* What the task asks
Begin at the line with "Where should I click to: Click the GB18401" and output every line through the end of the records, exactly as given. Omit pictures.

Records excerpted from a collection
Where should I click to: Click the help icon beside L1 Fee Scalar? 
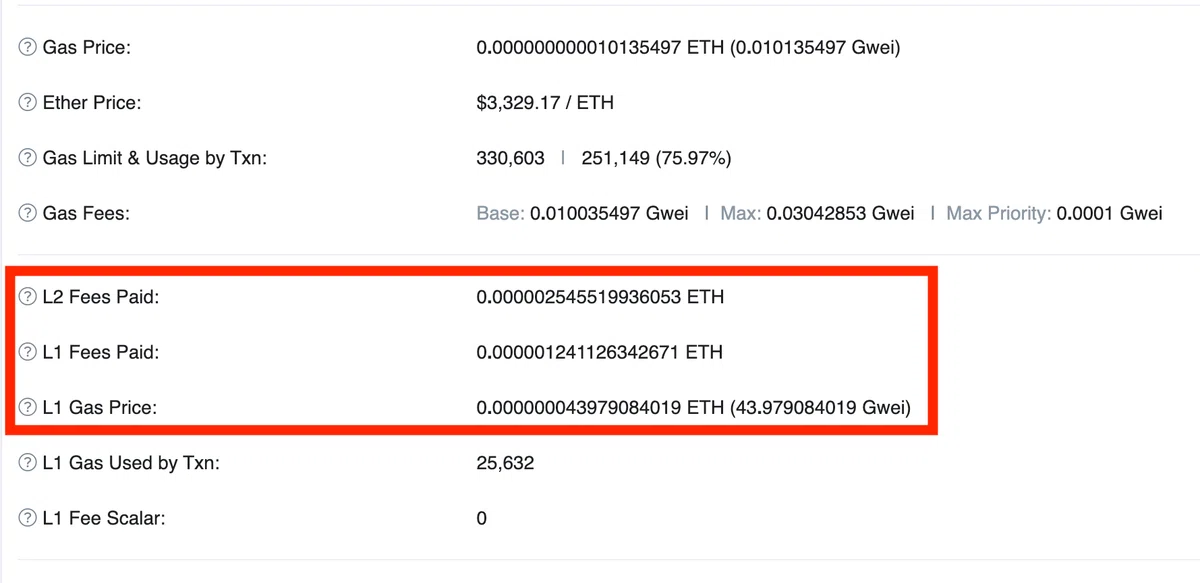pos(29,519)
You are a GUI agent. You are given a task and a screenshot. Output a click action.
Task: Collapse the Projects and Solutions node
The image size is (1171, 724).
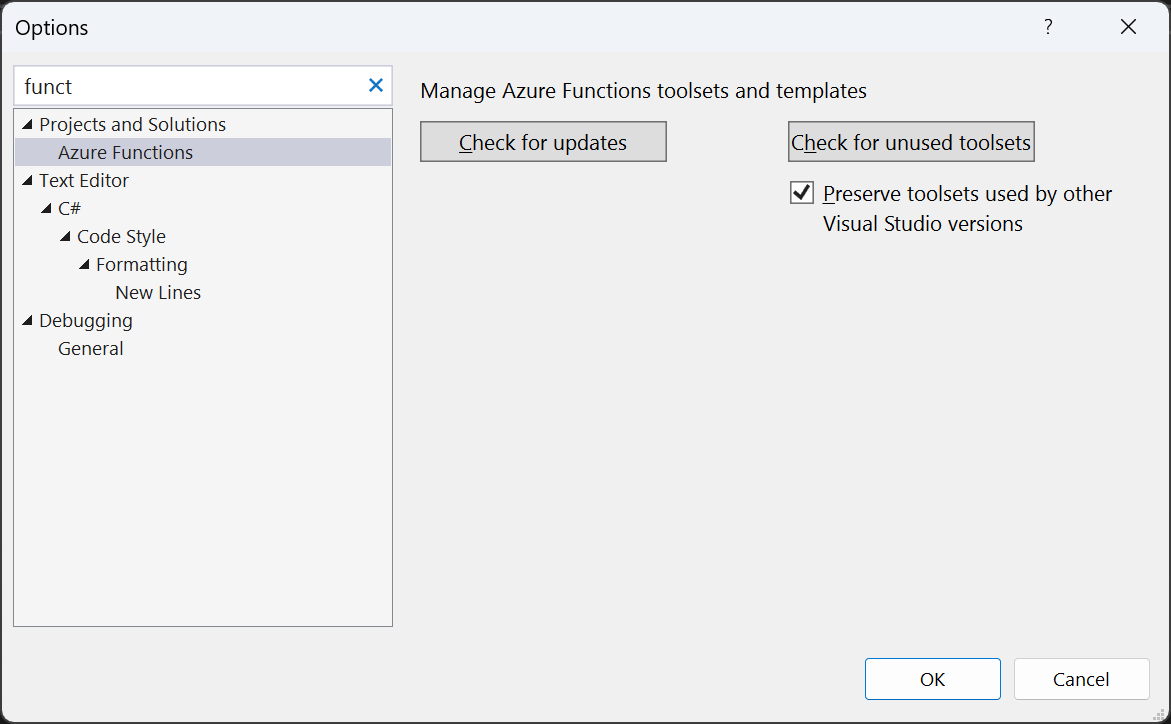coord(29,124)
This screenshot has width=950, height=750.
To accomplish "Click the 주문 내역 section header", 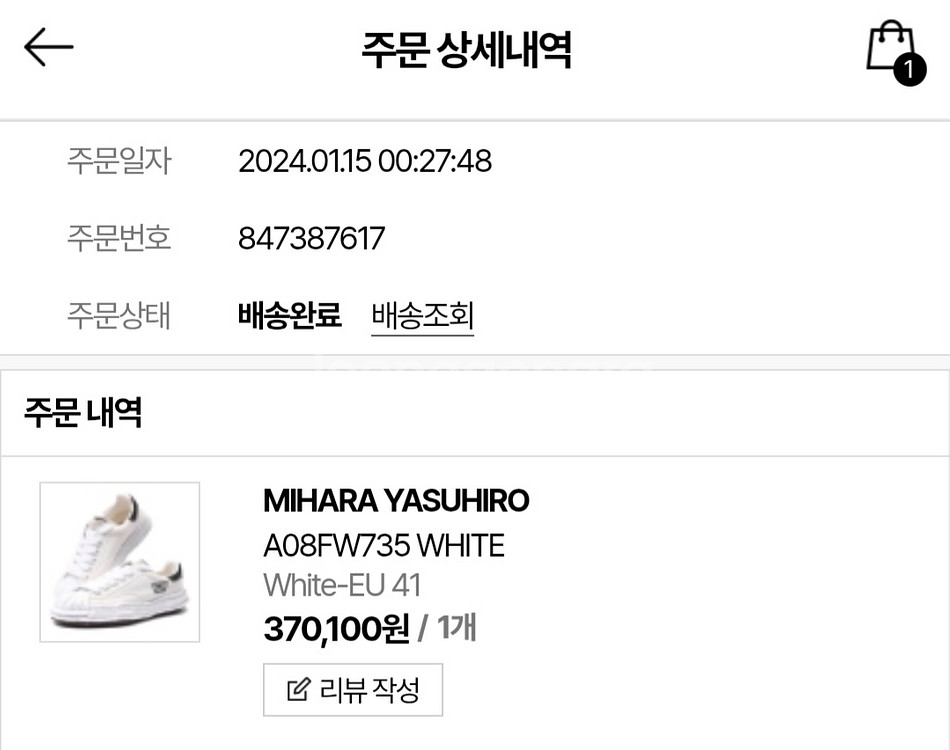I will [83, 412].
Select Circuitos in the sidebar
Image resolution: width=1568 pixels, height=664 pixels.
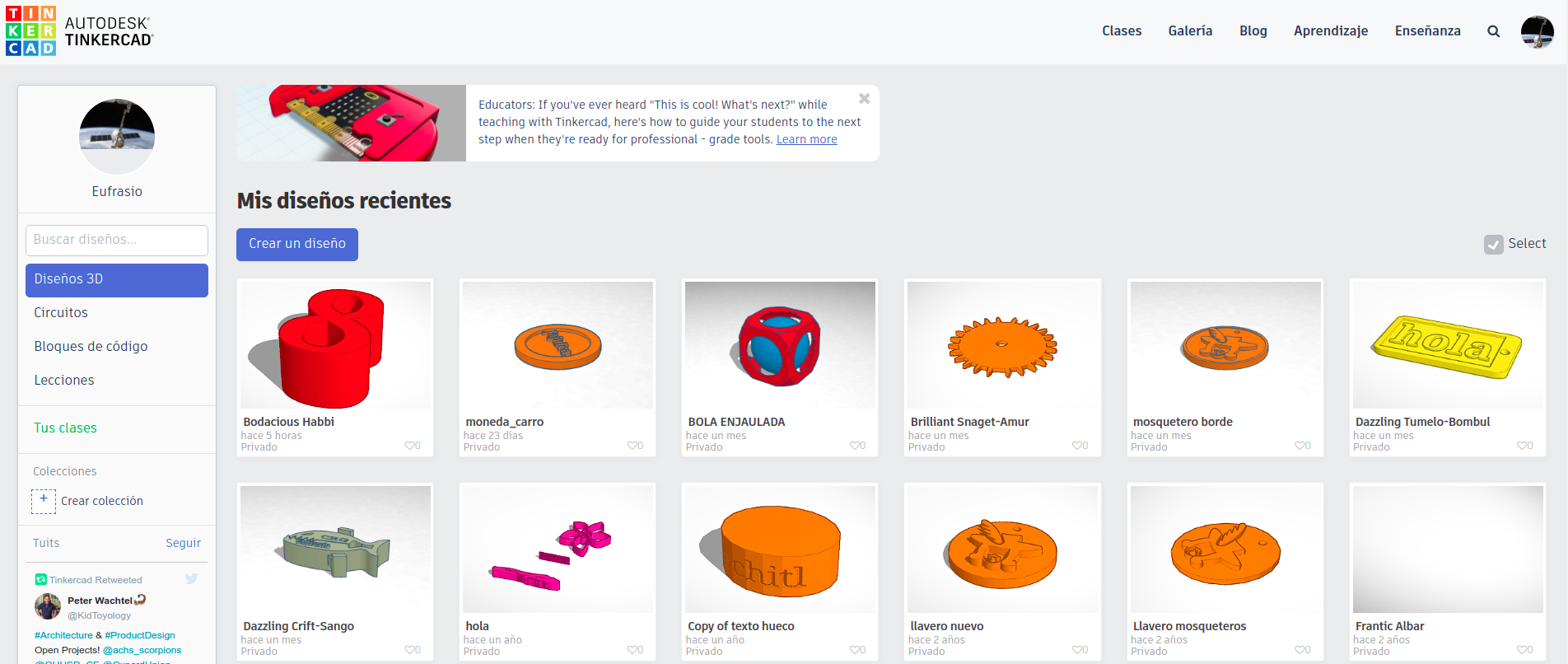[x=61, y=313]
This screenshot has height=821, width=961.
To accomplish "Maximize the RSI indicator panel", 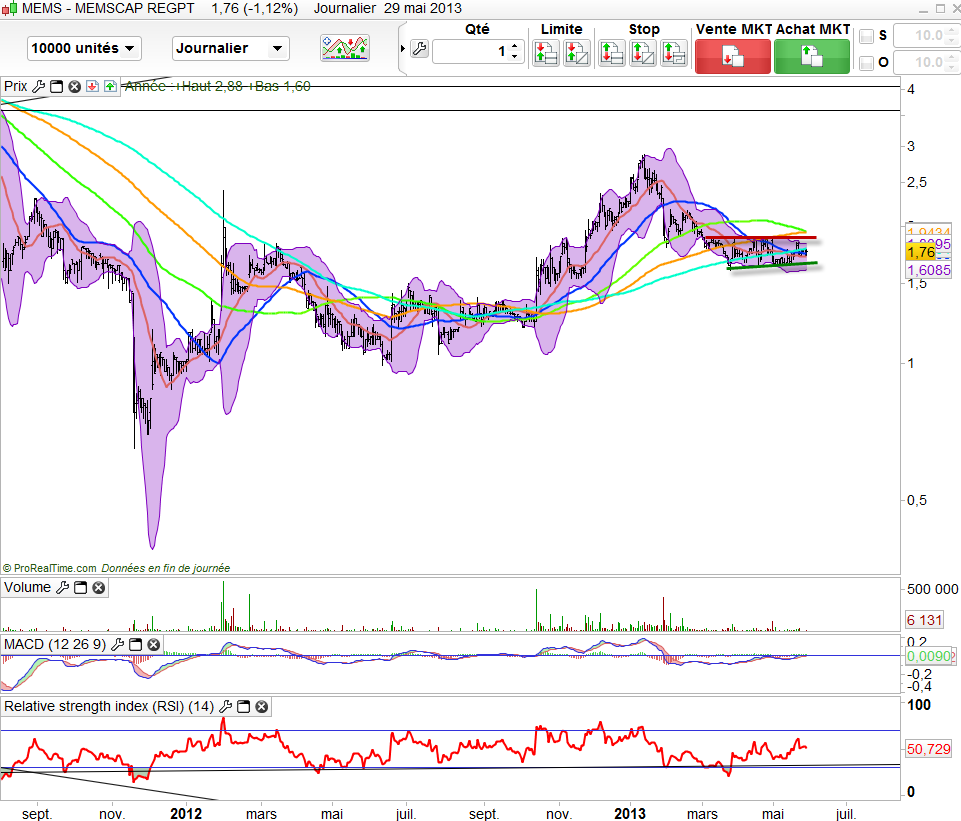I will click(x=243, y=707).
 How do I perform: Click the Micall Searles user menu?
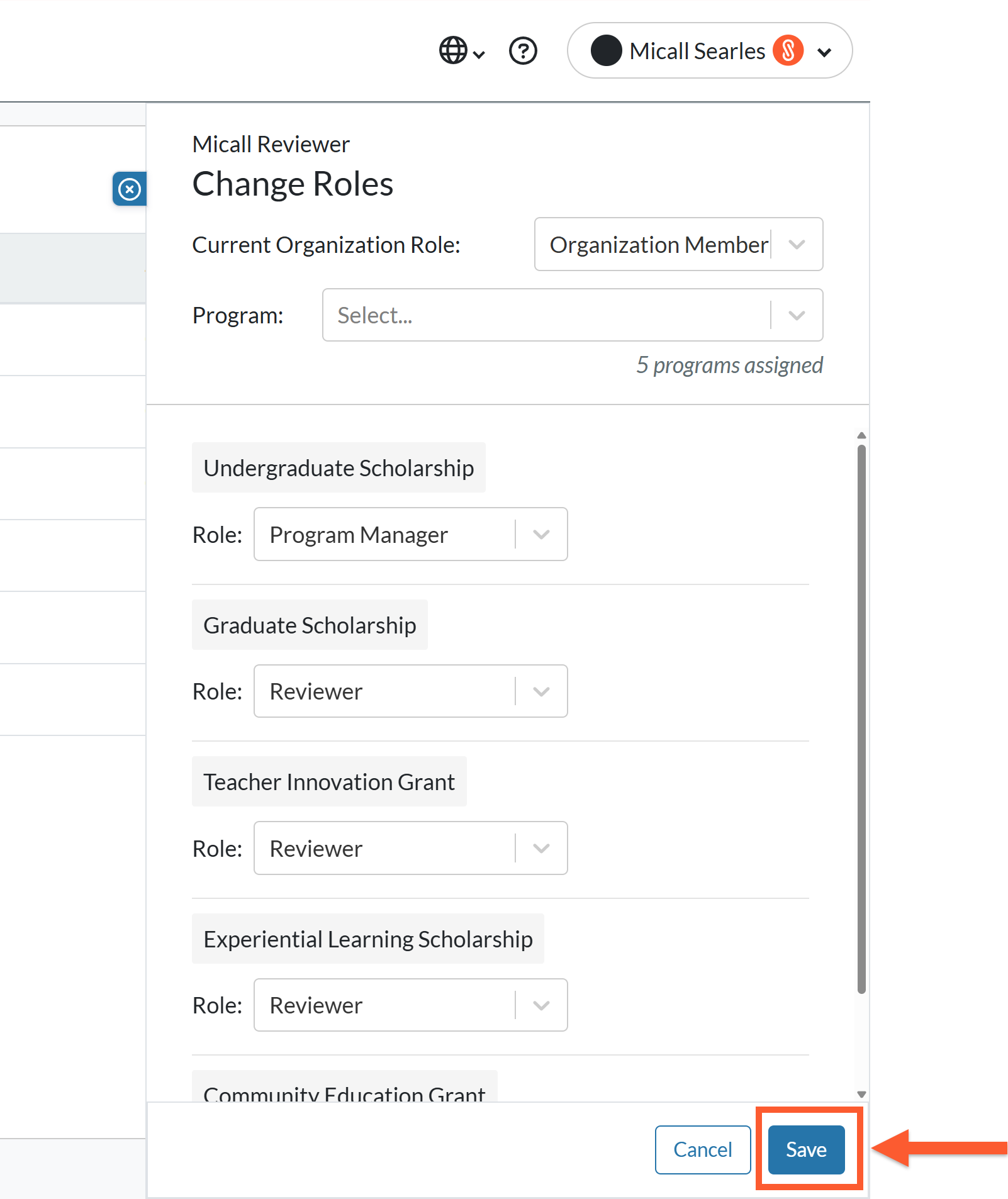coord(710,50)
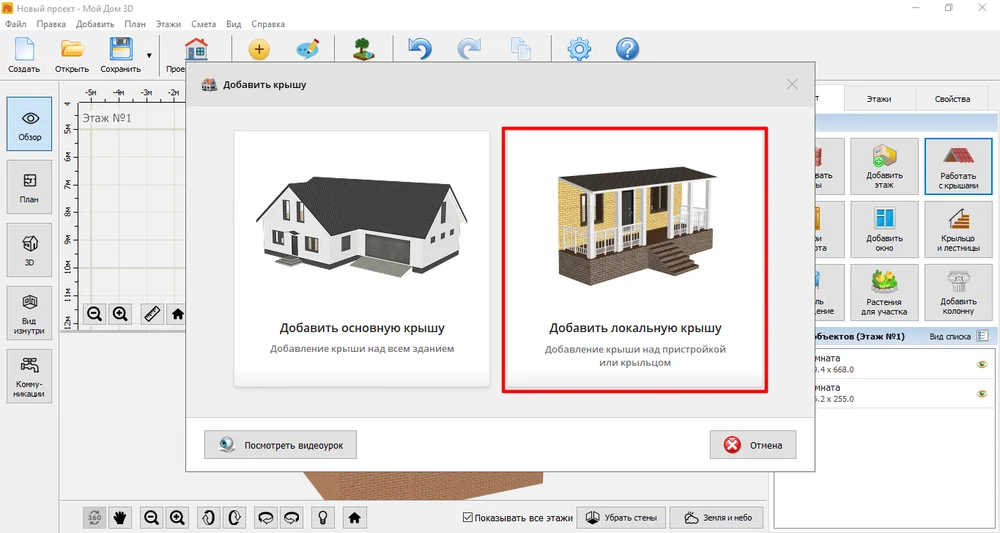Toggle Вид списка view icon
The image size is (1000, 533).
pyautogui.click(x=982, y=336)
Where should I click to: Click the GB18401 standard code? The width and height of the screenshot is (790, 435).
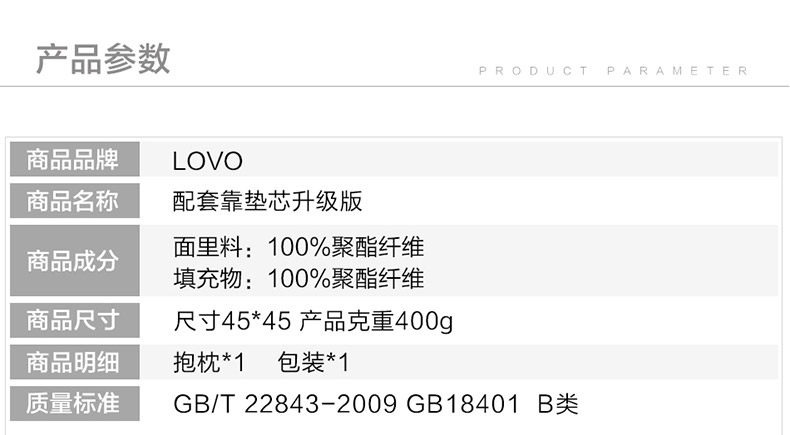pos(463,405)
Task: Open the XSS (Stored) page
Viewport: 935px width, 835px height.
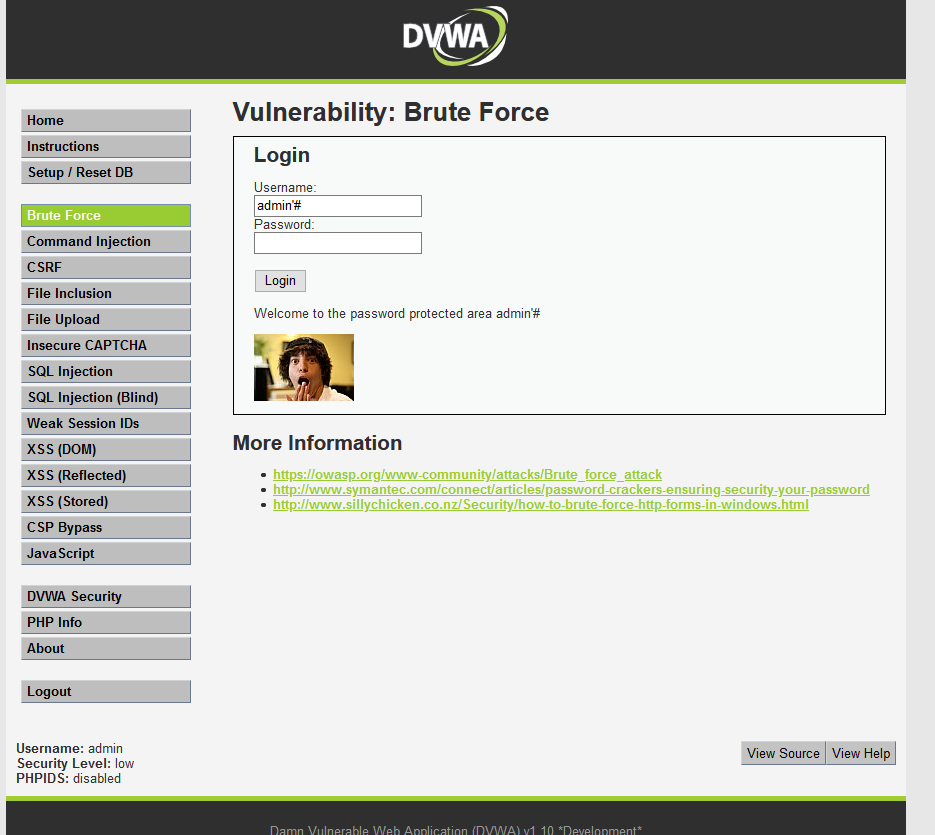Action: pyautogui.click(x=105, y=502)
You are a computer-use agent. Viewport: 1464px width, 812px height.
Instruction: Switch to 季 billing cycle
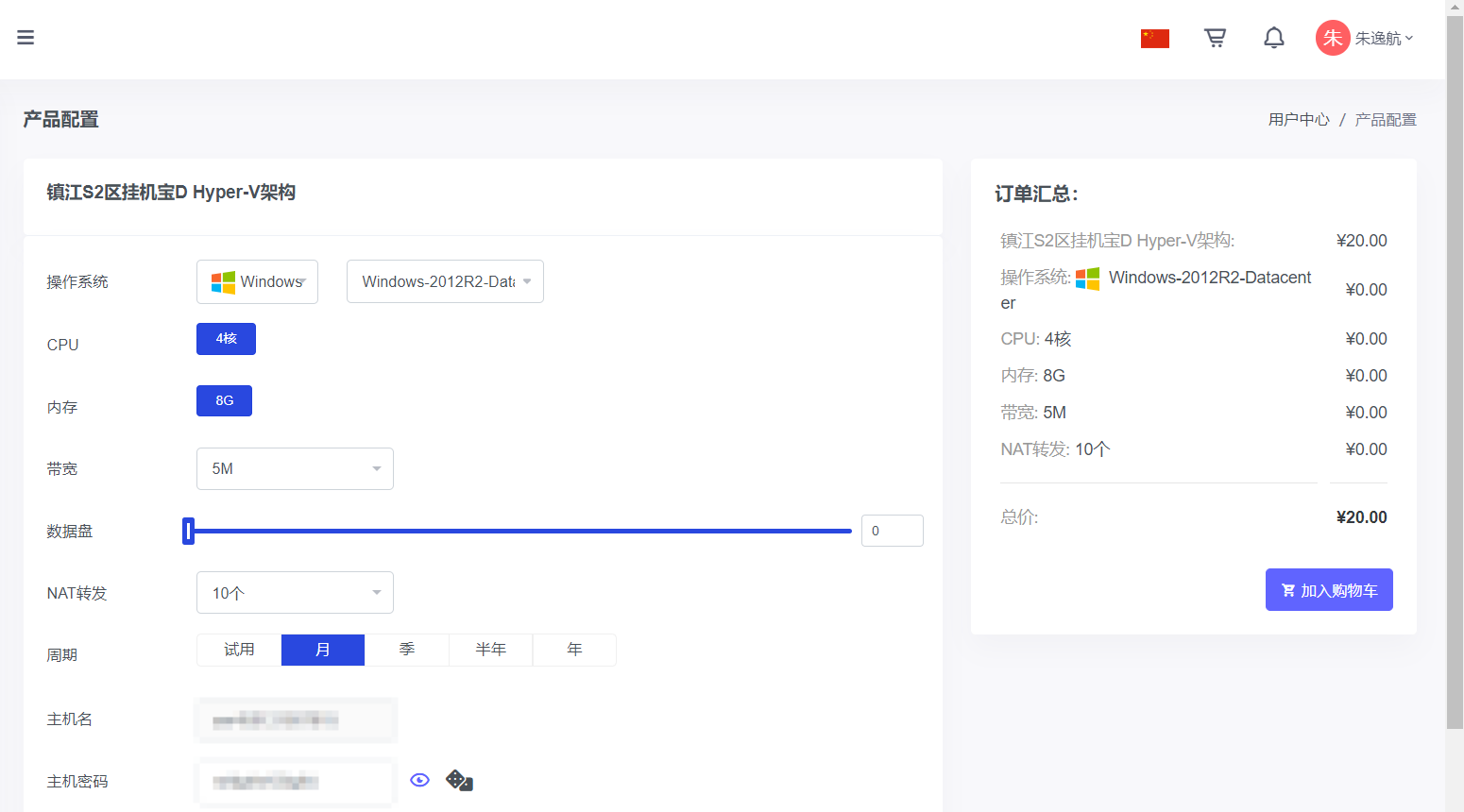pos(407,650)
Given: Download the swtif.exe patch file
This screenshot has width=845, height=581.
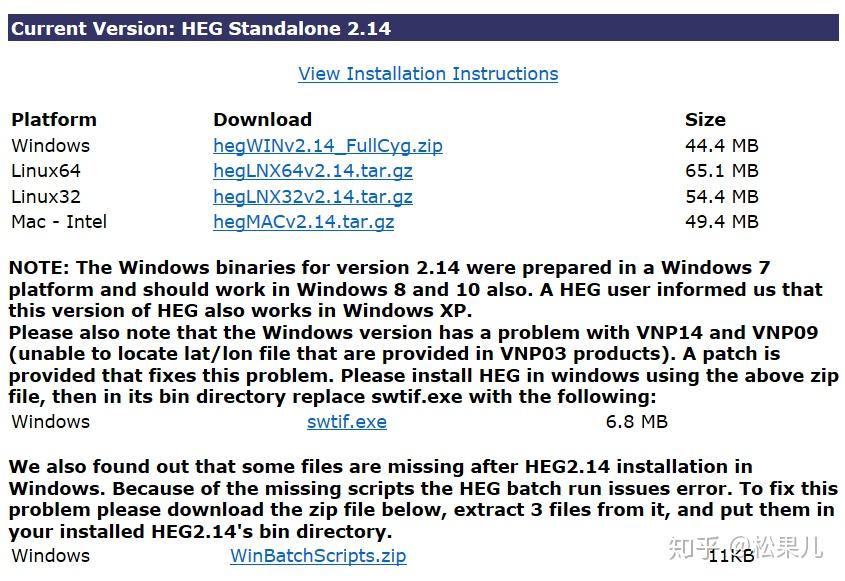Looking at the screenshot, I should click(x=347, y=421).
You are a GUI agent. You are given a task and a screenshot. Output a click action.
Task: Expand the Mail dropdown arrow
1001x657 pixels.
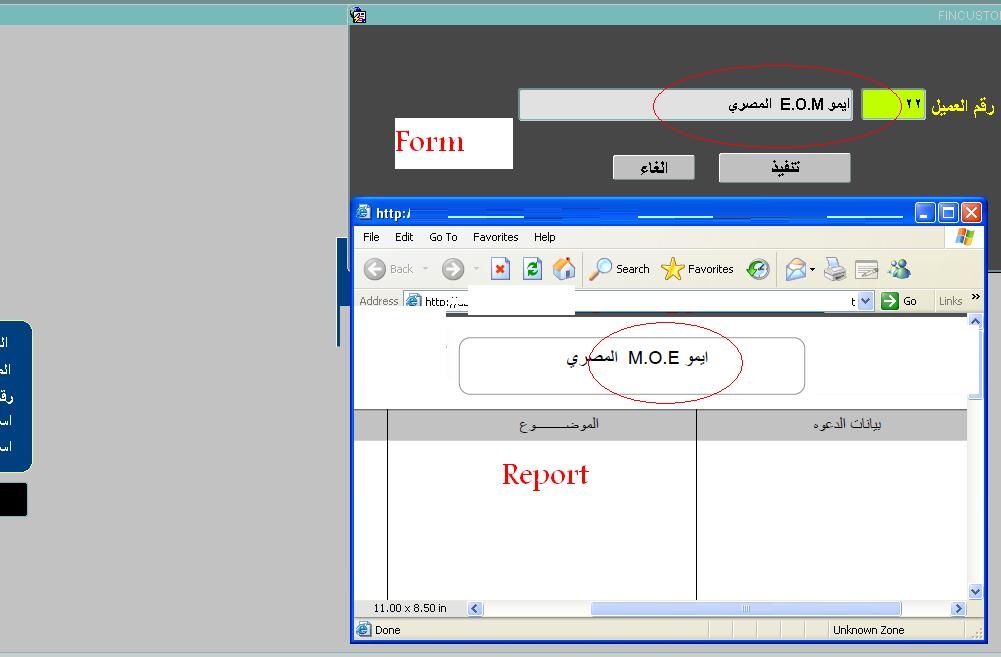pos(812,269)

* Written response
Where should I click to: Click the GB18401 standard code? The width and height of the screenshot is (790, 435).
pos(463,405)
Task: Open the XSS (Stored) page
Viewport: 935px width, 835px height.
Action: pyautogui.click(x=105, y=502)
You are a computer-use agent. Viewport: 1464px width, 812px height.
Instruction: Switch to 季 billing cycle
pos(407,650)
Given: Download the swtif.exe patch file
This screenshot has width=845, height=581.
Looking at the screenshot, I should click(x=347, y=421).
You are a GUI agent. You are given a task and a screenshot. Output a click action.
Task: Expand the Mail dropdown arrow
1001x657 pixels.
pos(812,269)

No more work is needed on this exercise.